Written task
Answer these questions from the thread on summing the numbers 0 to 3:
1. Which range of row sums does the asker want to generalize to?
2. What restriction is placed on each x_i in the Diophantine equation?
3. What total number of solutions does the final calculation give?

Suppose I have numbers the $\{0,1,2,3\}$ in how many ways can one arrange them so the sum would be equal to 5? For instance, $$ \begin{array}{cccc} 0 & 1 & 2 & 2 \\ 1 & 0 & 2 & 2 \\ 1 & 2 & 0 & 2\\ 1 & 2 & 2 & 0\\ 0& 2 & 2 & 1\\ \vdots & & & \\ 2 & 3 & 0 & 0 \\ \vdots \end{array} $$ As you can see I am looking for ALL (including permutations) possible combinations (such that the sum of each row is 5). I was wondering if this can be represented by binomial coefficients?
side note: This is just a simplified example, I would want to then generalise such that sum of each row would be (0 to 8), i.e. In how many ways one can arrange 0,1,2,3 so the sum would be 0 and 1 and ... 8. But I wanted to know how this works first for a given sum.
Let us consider the Diophantine Equation $x_1+x_2+x_3+x_4 = 5$ with integer solutions. We place the restriction that for all $i$ we have $0\le x_i \le 3$. This is a well-known problem. First, we consider the case with no upper bound, then we subtract the cases where an upper bound is violated.
We consider the case when $0\le x_i$ (with no upper bound). There are $\dbinom{5+4-1}{5} = \dbinom{8}{5}$ ways to generate this sum. Now, we use Inclusion/Exclusion to subtract off sums that violate the upper bound of 3. It is not possible for two of the summands to be at least 4 (since we have the lower bound of zero already). So, only one upper bound can be violated at a time, but any one of the four will be violated. So, we assume $x_1\ge 4$ while $0\le x_2,x_3,x_4$. Solutions with these lower bounds are in one-to-one correspondence with solutions to the Diophantine equation with $y_1=x_1-4$, $y_2=x_2, y_3=x_3,y_4=x_4$ and $0\le y_i$. Now, we have $5=x_1+x_2+x_3+x_4 = y_1+4+y_2+y_3+y_4$ so $y_1+y_2+y_3+y_4 = 1$. This has $\dbinom{1+4-1}{1} = \dbinom{4}{1}$ solutions. Since any of the upper bounds could be violated in this way, we have the total number of solutions (with both upper and lower bounds) as:
$$\dbinom{8}{5}-4\dbinom{4}{1} = 40$$

Data block
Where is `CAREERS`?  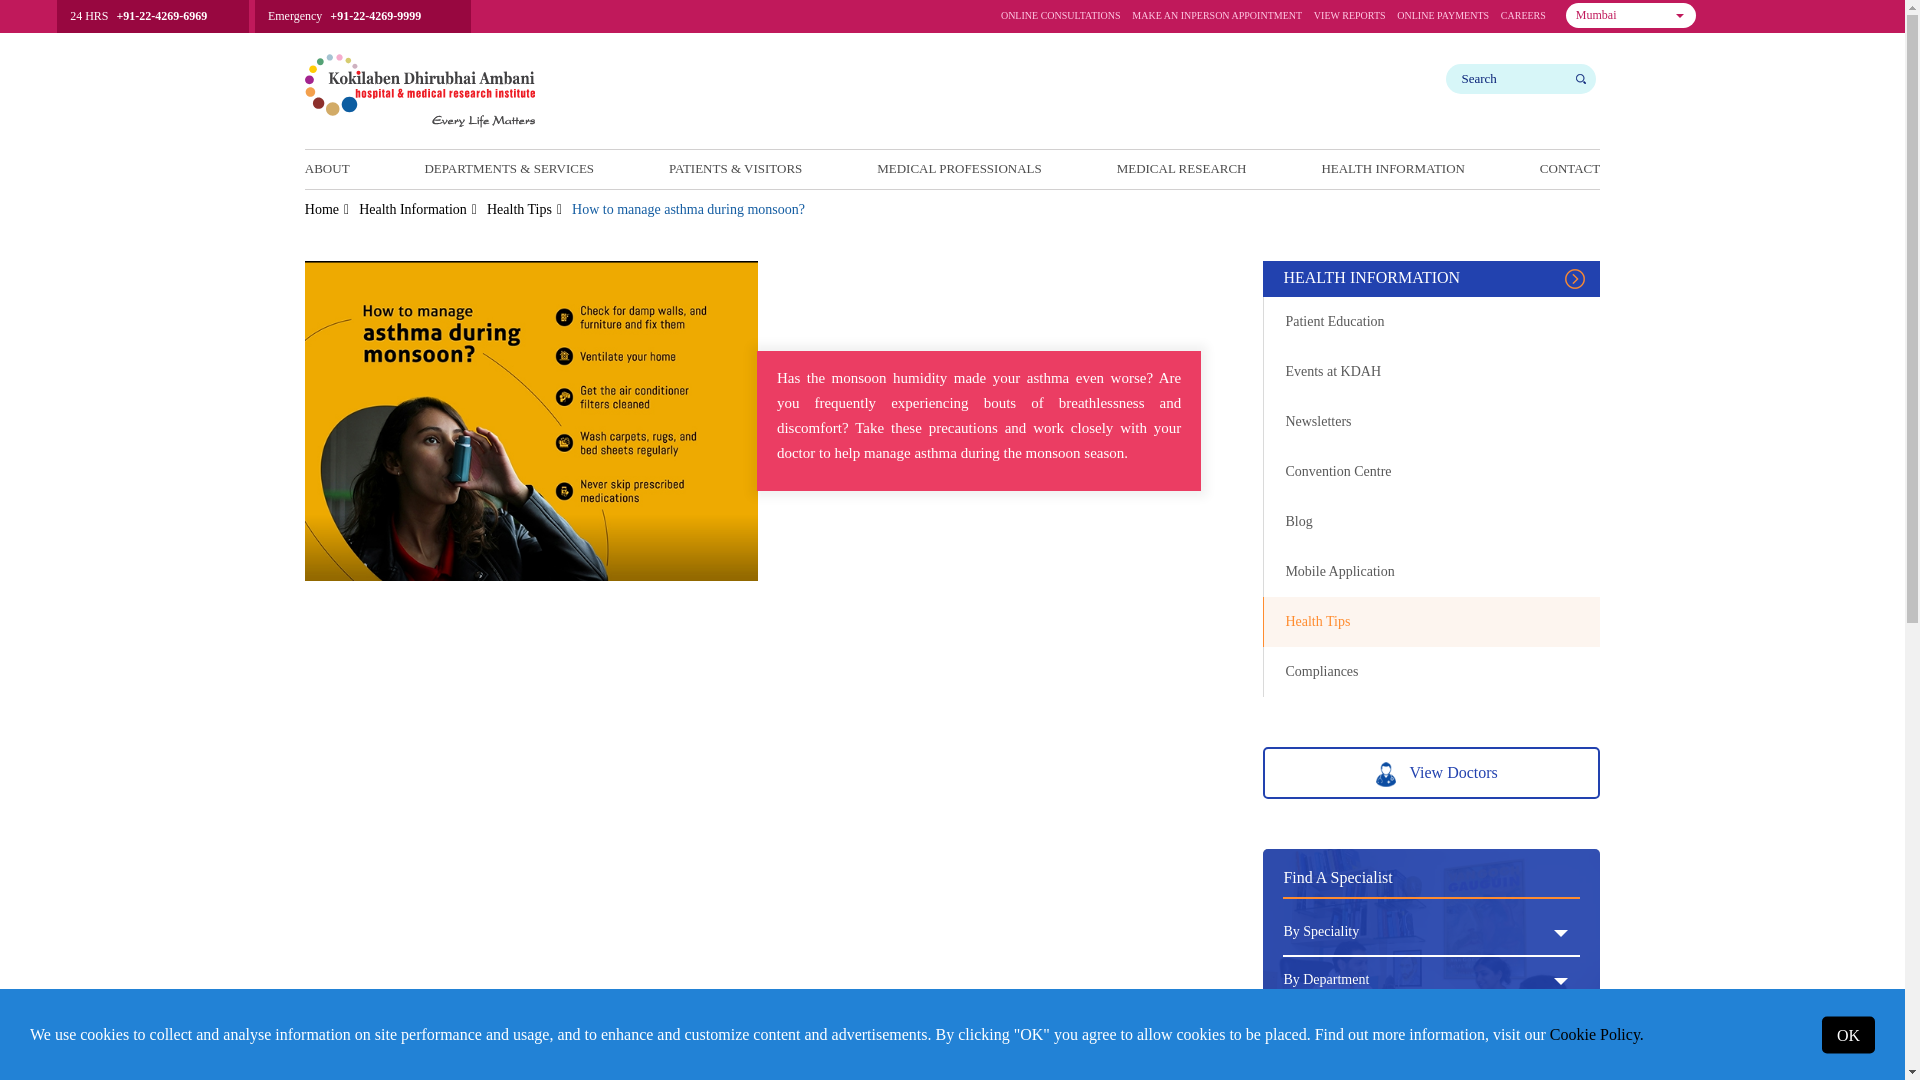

Solution
1. Row sums from 0 to 8.
2. Each x_i must satisfy 0 ≤ x_i ≤ 3.
3. 40.